Provided text =

In addition to decision-making authority over on-campus events, lawmakers reserved to universities and the regents the ability to bar firearms from dorm rooms absent the express permission of a gun owners’ roommate. Such a policy may require some sort of software to track those permissions, Tessman said, a point that speaks to the myriad investments campuses will have to make to accommodate the new law. It also speaks to a broader consideration that OCHE and the regents will have to weigh in the coming weeks: the impacts of constitutional carry on student recruitment. Tessman confirmed that OCHE had heard from some parents and students that the new law would be a factor in their consideration whether to attend a Montana university or college, but he cautioned that it’s “kind of too early to tell” how big a factor it might be.
Dave Kuntz, director of strategic communications at the University of Montana, said university staff have fielded occasional questions from prospective students about the new law this spring, but indicated that it’s not one of the top issues influencing students’ decisions. He added that a formal policy from OCHE and the regents will give UM more clarity about how exactly to answer those questions.
“If I were to pick a theme of things we’re hearing, it’s just the uncertainty of how this is going to be implemented and implemented safely,” Kuntz said.

Information =
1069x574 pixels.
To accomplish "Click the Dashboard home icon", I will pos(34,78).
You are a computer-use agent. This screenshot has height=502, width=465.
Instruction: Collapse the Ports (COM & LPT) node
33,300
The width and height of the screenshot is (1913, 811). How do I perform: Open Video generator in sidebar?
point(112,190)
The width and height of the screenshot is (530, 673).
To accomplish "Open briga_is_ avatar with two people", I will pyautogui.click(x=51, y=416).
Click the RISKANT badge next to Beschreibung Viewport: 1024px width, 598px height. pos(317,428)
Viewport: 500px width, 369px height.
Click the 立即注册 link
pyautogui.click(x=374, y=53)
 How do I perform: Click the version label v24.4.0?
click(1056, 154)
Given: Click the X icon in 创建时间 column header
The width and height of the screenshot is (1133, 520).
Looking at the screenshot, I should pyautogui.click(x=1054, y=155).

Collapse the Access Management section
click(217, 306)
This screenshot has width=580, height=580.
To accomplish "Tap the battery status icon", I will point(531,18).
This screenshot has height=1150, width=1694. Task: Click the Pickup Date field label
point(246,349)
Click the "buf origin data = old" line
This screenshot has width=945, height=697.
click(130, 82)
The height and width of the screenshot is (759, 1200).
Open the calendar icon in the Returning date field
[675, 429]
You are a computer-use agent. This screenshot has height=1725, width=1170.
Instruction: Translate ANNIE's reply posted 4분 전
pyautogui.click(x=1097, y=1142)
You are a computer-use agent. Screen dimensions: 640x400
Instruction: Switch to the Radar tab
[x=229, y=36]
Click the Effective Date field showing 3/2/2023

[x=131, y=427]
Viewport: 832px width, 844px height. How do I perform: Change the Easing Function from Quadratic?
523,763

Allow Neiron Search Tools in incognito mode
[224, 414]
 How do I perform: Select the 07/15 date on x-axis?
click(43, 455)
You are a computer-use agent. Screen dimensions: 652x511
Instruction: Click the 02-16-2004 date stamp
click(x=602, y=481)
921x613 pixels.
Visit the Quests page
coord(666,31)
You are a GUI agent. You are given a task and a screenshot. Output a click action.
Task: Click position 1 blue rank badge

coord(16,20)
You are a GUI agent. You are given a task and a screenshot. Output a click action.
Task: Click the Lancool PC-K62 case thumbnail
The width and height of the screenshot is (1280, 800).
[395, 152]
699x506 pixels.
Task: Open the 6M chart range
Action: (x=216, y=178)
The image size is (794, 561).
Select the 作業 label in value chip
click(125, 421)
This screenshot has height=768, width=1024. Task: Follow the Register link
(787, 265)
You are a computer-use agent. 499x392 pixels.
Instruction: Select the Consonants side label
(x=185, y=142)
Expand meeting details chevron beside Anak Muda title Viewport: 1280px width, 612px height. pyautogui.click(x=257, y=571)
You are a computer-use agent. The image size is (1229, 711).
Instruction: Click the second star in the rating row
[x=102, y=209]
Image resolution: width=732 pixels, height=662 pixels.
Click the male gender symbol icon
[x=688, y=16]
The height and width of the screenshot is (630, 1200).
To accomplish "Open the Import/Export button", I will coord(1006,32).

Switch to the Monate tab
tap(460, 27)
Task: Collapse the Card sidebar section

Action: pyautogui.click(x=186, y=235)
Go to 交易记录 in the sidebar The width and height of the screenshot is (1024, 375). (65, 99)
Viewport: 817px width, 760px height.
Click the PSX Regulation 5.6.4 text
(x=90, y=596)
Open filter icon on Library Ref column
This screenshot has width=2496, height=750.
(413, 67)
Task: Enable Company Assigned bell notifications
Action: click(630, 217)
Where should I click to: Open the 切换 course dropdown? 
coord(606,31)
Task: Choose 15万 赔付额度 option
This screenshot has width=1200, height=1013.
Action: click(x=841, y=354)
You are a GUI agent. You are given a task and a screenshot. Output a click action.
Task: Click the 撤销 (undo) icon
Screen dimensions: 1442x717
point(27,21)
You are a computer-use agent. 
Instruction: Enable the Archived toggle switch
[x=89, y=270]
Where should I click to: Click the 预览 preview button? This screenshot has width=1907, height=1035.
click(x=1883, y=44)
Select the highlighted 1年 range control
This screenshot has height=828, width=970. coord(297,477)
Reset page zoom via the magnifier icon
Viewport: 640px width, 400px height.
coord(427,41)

Work instruction = In the text on Montana's constitutional carry law, translate this sentence into Spanish: "He added that a formal policy from OCHE and the regents will give UM more clarity about how exactly to answer those questions."

Expected output = Añadió que una política formal de la OCHE y de los regentes le dará a UM más claridad sobre cómo responder exactamente a esas preguntas.